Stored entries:
******

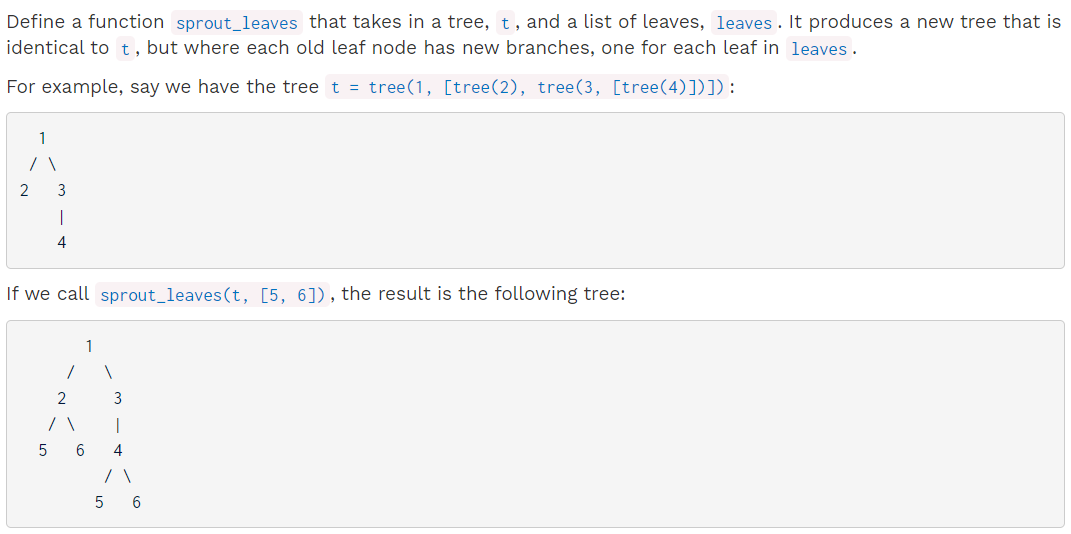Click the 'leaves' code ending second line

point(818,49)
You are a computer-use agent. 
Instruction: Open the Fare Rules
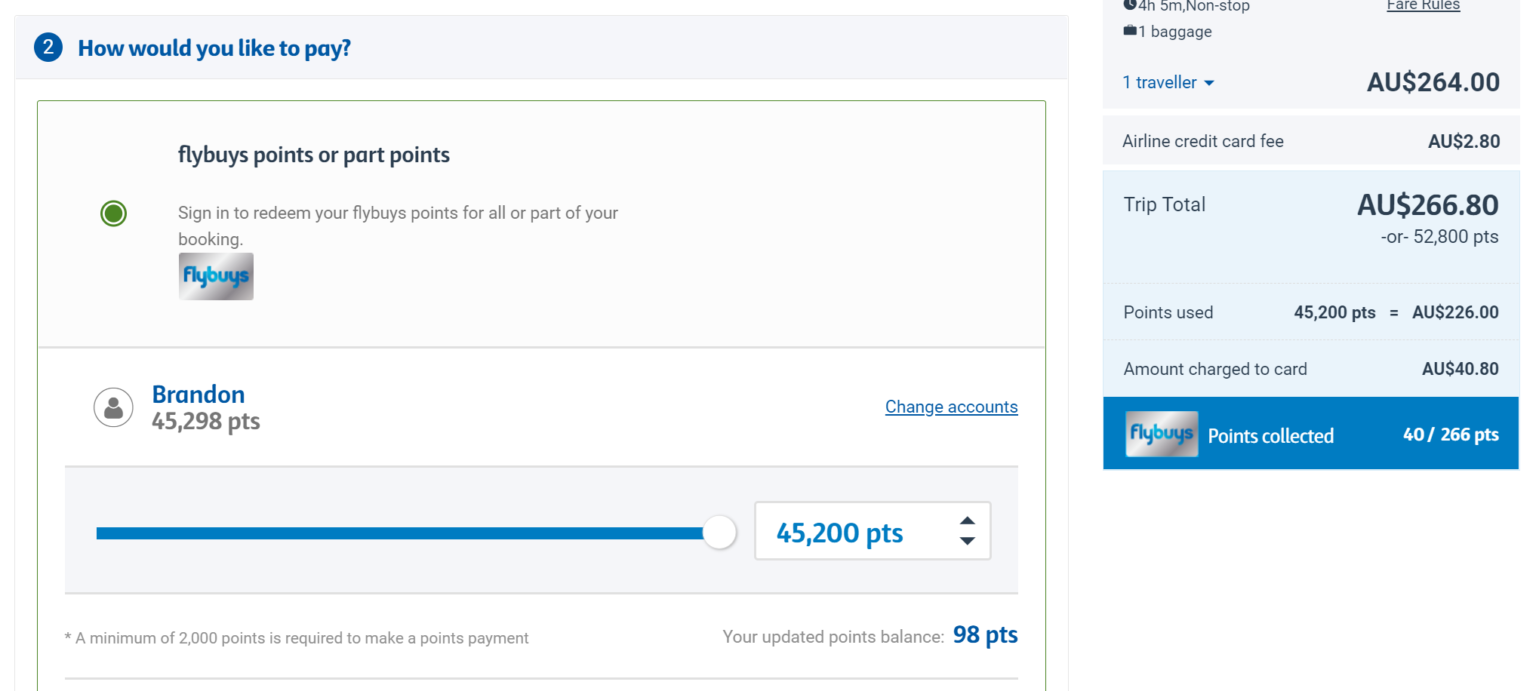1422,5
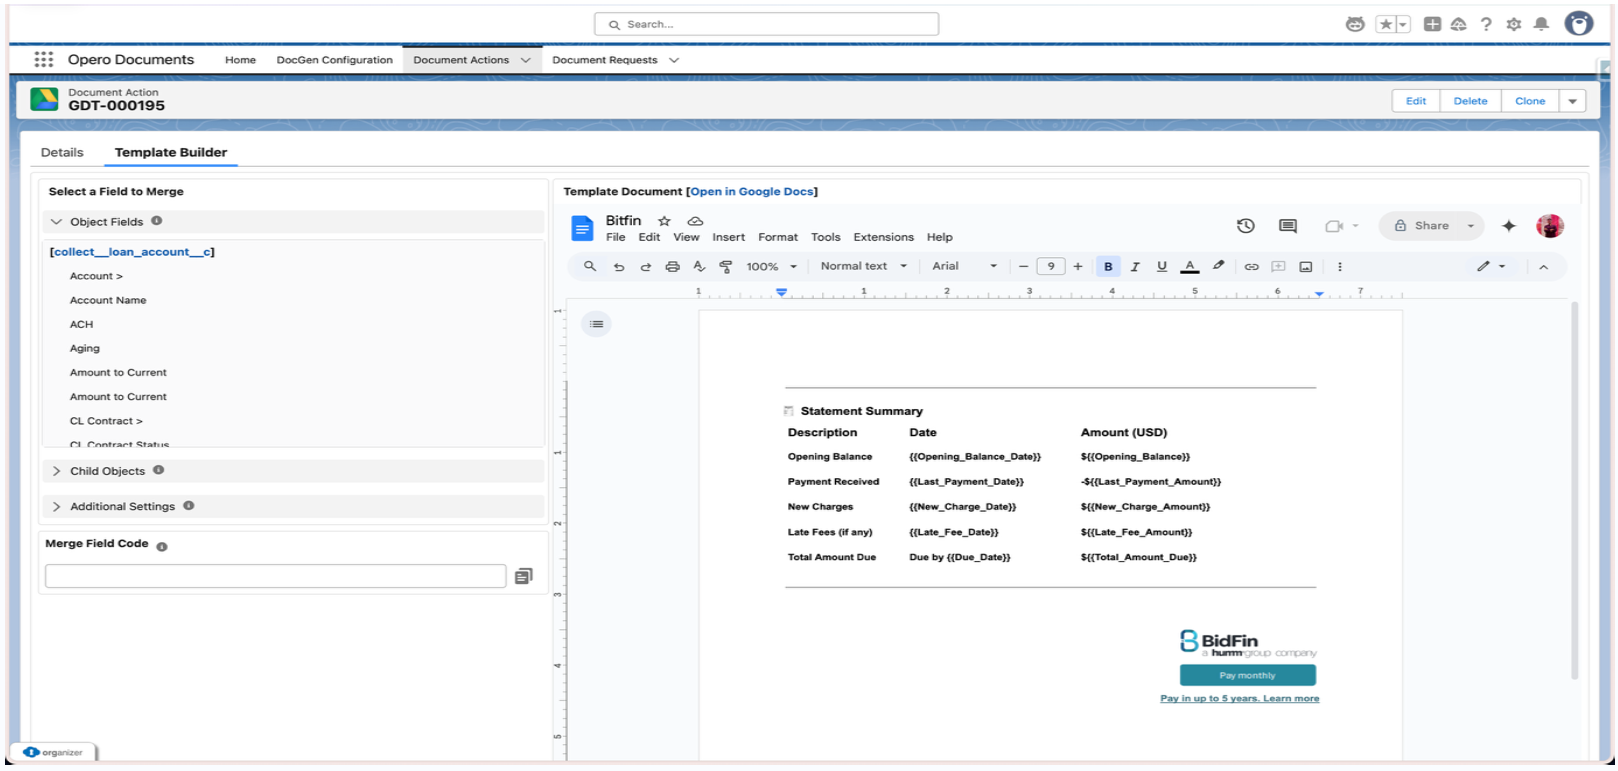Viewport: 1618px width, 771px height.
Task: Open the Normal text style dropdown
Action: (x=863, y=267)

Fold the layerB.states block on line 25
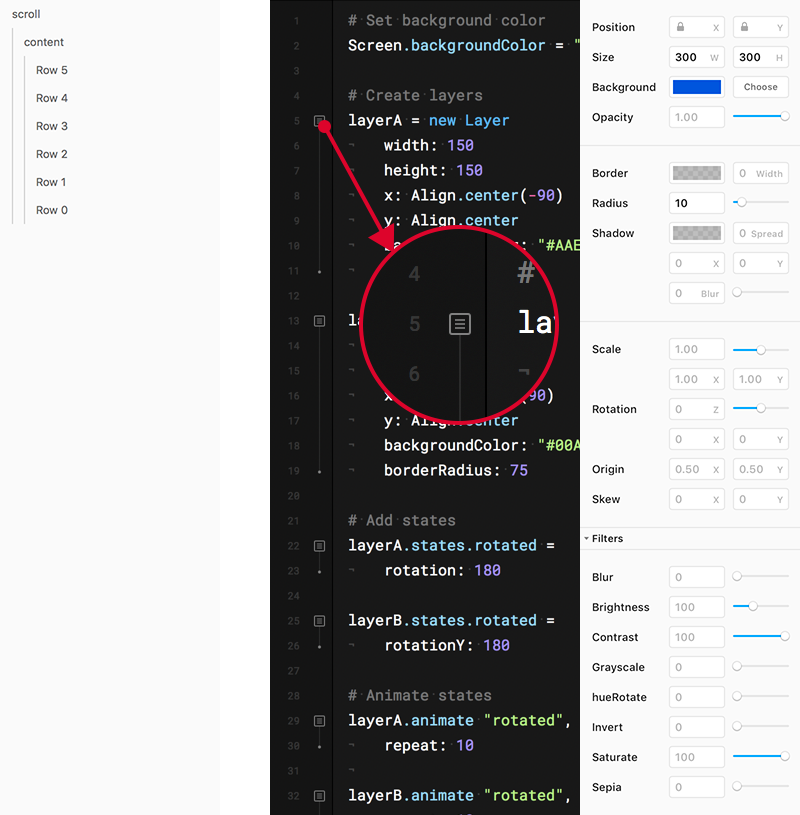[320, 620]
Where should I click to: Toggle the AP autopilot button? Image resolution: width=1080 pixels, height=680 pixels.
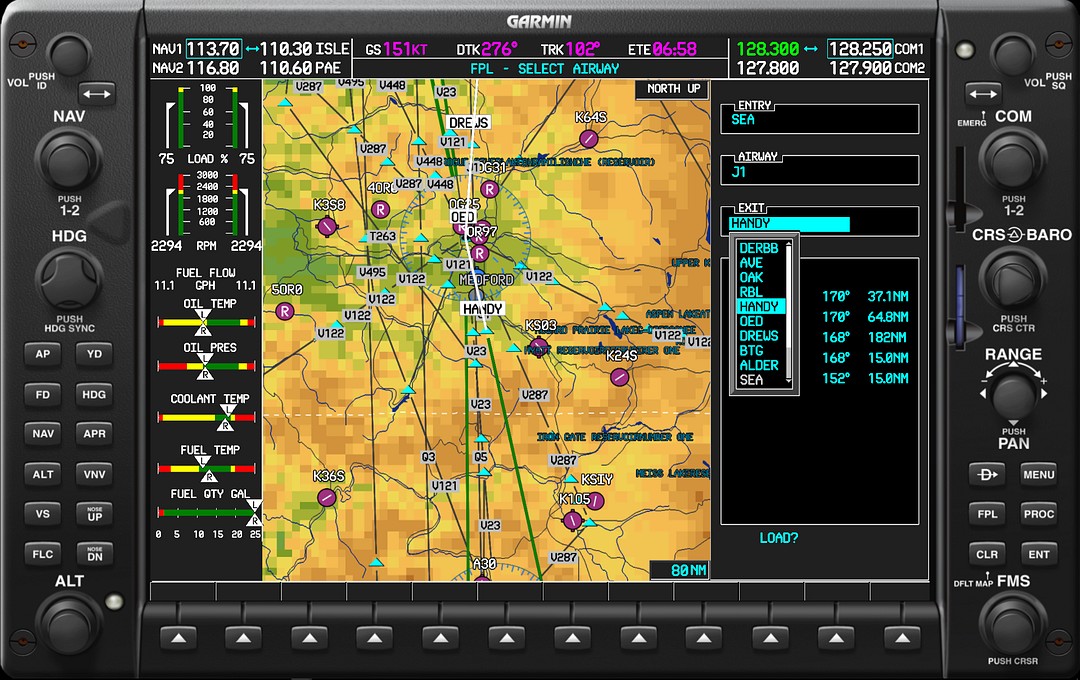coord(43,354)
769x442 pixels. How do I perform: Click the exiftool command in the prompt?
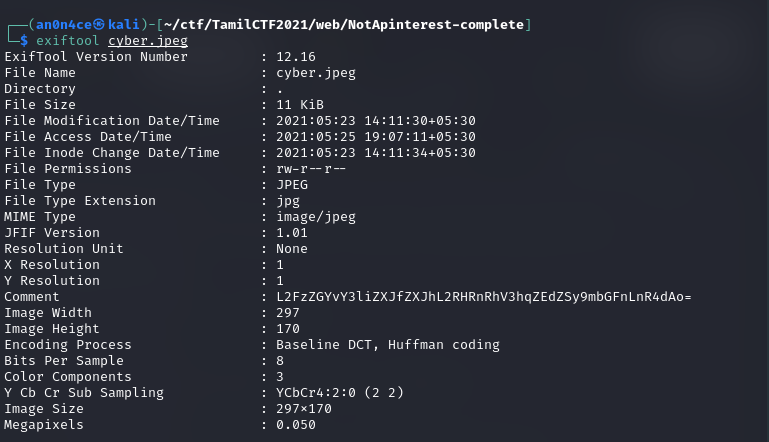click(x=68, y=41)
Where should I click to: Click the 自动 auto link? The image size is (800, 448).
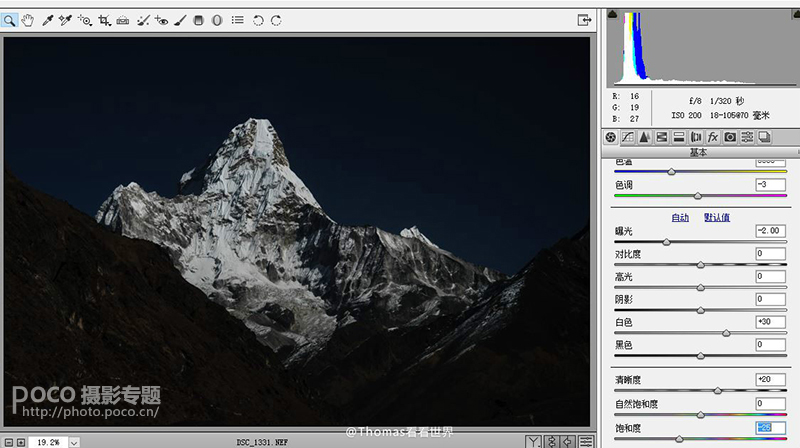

******

WORK TO COMPLETE
Before answering, please find the line containing "Fold the layerB.states block on line 25" above, then copy exactly from it through the last line of the entries, both included, without pictures.

ANSWER TO THE PROBLEM
Fold the layerB.states block on line 25
[320, 620]
Where should I click to: Toggle the AP autopilot button? Image resolution: width=1080 pixels, height=680 pixels.
coord(43,354)
769x442 pixels. How do I perform: Click the exiftool command in the prompt?
click(x=68, y=41)
Where should I click to: Click the 自动 auto link? The image size is (800, 448).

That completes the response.